Em um seminário realizado pela Esfera Brasil em São Paulo, o governador de Goiás, Ronaldo Caiado (União), expressou sua discordância em relação à ideia de uma política única de segurança pública no país. Segundo Caiado, tal proposta seria uma “bobagem”, enfatizando que o mais importante é que os governadores recebam o apoio necessário do governo federal para combater a criminalidade em seus respectivos estados.
A declaração do governador goiano veio em resposta às falas do ministro da Justiça, Ricardo Lewandowski, e do secretário nacional de segurança pública, Mário Sarrubbo, que defenderam a constitucionalização do Sistema Único da Segurança Pública (SUSP), criado em 2018 durante o governo Michel Temer (MDB). O SUSP seria composto pelas polícias Federal, Rodoviária Federal, civis, militares, Força Nacional e corpos de bombeiros militares, visando uma maior integração entre as forças de segurança.

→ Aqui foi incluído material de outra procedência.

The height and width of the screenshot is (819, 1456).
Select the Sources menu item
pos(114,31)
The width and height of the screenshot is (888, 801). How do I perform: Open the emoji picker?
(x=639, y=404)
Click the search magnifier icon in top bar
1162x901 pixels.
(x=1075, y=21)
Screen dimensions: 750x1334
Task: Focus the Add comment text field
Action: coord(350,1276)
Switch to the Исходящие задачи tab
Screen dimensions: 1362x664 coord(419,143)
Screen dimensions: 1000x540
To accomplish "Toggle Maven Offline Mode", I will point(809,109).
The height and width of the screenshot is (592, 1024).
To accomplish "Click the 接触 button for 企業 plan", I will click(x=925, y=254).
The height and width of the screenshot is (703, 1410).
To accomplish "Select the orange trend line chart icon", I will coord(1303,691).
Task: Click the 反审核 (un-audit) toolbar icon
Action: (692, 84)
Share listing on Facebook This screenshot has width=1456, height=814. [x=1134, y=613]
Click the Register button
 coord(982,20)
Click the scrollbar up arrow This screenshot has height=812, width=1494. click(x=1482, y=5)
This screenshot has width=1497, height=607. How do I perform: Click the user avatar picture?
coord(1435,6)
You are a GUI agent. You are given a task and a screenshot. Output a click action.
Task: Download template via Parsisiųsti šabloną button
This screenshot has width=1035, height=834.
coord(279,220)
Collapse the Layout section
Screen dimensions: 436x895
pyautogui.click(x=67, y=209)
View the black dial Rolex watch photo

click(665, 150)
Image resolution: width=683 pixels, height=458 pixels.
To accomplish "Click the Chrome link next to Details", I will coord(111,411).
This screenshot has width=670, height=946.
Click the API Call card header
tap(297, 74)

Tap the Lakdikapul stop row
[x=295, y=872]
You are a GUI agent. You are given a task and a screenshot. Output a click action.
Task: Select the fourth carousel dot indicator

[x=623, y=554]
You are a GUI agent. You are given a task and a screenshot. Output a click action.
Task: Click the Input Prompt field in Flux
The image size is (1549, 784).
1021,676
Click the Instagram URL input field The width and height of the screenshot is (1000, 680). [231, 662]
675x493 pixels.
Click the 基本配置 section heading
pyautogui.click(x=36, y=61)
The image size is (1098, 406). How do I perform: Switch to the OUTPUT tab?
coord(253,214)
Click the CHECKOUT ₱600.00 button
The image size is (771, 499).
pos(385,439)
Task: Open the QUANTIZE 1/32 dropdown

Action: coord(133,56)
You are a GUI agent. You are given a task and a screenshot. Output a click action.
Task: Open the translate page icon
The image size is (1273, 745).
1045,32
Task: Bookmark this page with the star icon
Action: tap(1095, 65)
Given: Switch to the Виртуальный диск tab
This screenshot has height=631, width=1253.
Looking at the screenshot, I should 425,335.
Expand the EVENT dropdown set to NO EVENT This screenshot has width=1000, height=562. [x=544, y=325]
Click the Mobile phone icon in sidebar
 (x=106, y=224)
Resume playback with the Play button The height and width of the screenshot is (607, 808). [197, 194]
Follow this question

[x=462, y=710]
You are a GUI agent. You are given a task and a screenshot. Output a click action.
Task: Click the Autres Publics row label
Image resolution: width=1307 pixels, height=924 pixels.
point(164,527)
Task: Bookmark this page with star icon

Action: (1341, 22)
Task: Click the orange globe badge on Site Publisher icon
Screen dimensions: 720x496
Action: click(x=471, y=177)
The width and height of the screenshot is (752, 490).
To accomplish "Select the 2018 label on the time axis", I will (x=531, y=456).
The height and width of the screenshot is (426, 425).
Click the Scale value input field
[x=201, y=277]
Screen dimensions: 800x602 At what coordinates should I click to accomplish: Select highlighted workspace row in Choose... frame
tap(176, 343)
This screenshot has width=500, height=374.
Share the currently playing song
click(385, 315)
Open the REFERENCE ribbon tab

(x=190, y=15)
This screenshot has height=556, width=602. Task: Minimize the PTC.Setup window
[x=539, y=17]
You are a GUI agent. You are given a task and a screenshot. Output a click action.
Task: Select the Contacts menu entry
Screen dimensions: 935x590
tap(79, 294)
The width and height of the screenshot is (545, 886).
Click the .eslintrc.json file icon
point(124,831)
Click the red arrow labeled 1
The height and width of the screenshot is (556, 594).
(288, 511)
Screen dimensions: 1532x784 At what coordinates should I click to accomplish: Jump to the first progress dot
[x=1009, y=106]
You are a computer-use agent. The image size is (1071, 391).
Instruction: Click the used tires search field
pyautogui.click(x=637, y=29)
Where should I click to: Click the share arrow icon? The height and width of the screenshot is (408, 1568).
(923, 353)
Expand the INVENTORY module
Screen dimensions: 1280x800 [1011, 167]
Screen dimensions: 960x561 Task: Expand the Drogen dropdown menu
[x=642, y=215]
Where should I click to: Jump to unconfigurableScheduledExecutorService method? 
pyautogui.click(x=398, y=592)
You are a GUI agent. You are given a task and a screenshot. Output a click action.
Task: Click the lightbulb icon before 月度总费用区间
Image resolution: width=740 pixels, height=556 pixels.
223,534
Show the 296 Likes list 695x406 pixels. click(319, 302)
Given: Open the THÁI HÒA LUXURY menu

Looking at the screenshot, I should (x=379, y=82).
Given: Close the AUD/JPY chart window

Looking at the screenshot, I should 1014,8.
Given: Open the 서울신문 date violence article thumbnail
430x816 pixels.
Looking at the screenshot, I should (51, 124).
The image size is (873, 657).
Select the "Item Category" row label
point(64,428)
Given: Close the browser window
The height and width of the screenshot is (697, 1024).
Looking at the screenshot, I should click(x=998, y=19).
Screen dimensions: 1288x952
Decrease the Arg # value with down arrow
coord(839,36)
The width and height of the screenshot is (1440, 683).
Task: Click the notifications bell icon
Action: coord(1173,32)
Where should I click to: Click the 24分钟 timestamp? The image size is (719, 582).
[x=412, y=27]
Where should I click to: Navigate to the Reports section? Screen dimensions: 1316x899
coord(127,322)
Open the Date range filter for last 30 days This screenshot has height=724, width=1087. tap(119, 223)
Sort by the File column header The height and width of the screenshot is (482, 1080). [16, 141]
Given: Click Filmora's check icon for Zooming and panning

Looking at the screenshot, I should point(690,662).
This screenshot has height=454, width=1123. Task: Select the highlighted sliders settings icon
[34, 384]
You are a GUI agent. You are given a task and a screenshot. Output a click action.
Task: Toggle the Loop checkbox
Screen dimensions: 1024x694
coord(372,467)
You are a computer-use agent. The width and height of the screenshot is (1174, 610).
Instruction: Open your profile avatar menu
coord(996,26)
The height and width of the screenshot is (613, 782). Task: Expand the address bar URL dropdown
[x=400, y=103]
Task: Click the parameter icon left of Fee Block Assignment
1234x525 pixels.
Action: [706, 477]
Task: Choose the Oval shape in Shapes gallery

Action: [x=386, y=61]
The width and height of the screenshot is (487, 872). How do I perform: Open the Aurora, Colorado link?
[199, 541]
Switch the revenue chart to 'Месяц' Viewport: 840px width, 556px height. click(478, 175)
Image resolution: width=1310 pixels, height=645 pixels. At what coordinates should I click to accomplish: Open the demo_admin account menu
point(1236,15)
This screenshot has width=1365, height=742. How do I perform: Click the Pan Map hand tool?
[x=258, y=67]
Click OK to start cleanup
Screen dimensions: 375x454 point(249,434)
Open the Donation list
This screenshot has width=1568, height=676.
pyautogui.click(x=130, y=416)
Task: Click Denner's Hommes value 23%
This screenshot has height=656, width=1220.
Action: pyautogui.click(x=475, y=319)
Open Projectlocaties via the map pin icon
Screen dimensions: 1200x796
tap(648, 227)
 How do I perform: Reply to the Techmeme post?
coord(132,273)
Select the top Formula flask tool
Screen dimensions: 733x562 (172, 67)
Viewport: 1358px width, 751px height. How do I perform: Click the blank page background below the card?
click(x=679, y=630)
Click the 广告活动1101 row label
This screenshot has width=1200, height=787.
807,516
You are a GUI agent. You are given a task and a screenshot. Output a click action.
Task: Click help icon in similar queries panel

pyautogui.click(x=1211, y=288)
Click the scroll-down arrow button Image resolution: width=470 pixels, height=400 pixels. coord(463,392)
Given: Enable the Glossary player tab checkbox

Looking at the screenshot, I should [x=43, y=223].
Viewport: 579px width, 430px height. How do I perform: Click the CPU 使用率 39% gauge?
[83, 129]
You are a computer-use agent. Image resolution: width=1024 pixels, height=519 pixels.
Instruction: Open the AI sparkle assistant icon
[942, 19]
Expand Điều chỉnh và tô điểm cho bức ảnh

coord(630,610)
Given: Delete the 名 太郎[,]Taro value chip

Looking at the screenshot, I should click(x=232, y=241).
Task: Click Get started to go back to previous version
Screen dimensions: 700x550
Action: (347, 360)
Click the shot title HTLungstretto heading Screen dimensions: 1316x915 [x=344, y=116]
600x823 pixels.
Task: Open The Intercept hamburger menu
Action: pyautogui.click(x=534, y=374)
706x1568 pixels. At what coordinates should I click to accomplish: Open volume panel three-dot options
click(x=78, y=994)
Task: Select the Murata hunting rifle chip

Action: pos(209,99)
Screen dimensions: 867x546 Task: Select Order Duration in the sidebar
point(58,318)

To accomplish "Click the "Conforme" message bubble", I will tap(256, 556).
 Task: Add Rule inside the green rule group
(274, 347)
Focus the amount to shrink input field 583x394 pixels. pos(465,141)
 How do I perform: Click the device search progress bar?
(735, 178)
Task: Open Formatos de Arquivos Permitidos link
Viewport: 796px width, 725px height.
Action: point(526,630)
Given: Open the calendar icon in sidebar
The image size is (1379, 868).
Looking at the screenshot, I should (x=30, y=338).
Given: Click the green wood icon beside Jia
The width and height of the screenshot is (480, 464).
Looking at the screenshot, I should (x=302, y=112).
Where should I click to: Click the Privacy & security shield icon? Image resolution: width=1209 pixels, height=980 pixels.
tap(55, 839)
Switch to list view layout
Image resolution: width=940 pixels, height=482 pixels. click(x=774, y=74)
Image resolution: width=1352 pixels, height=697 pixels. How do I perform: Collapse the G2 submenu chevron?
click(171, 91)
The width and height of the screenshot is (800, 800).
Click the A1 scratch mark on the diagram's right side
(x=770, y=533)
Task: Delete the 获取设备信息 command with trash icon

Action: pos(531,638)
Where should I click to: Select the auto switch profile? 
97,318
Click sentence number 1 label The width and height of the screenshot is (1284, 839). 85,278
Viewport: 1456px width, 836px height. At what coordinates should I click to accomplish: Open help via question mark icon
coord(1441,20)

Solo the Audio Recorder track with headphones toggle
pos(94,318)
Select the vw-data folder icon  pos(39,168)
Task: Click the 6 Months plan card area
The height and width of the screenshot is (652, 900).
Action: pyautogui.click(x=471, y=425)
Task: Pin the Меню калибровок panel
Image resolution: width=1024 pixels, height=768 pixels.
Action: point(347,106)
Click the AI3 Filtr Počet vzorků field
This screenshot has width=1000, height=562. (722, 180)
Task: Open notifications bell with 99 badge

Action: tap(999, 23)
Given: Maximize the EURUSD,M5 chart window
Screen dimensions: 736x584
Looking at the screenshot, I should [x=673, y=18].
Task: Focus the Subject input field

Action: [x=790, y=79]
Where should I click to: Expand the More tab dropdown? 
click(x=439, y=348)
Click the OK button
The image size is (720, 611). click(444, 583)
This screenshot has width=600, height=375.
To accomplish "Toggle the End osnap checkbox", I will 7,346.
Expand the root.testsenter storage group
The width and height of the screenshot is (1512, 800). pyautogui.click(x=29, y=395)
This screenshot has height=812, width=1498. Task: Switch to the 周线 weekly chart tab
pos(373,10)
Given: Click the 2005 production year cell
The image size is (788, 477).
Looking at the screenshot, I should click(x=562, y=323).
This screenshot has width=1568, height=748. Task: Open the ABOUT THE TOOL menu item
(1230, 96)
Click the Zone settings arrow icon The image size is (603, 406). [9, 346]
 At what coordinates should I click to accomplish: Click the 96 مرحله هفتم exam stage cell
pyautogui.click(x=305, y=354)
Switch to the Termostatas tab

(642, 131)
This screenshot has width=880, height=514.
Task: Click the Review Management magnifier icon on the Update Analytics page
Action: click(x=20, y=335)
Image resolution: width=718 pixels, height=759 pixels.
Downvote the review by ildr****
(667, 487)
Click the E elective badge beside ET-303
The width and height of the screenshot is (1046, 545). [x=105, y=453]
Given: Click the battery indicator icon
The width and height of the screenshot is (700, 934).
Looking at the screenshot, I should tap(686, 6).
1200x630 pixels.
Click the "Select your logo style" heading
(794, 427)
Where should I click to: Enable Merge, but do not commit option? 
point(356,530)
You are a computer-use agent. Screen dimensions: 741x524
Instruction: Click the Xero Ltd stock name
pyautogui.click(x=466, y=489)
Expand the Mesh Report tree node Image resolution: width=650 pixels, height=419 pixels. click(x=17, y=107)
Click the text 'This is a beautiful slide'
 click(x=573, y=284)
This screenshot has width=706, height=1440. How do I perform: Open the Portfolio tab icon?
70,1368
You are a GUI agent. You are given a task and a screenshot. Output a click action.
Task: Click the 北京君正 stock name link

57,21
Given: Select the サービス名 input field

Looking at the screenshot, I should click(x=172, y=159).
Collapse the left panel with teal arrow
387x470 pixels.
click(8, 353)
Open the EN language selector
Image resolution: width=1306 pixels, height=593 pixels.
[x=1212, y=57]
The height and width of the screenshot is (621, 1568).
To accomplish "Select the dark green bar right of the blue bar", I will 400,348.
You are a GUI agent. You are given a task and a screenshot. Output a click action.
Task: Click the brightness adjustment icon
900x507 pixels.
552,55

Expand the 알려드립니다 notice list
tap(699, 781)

Enquanto Lewandowski e Sarrubbo argumentam que a segurança pública não pode ser pensada de forma isolada pelos estados, Caiado contrapõe afirmando que os governadores são os mais capacitados para identificar as necessidades específicas de cada região e, portanto, devem ter autonomia para direcionar os esforços de combate à criminalidade.
O debate evidencia as divergências existentes entre as esferas federal e estadual no que tange à gestão da segurança pública no Brasil. Enquanto alguns defendem uma maior centralização e padronização das políticas de segurança, outros, como o governador Ronaldo Caiado, acreditam que a descentralização e o respeito às particularidades regionais são fundamentais para o sucesso no enfrentamento à violência e à criminalidade no país.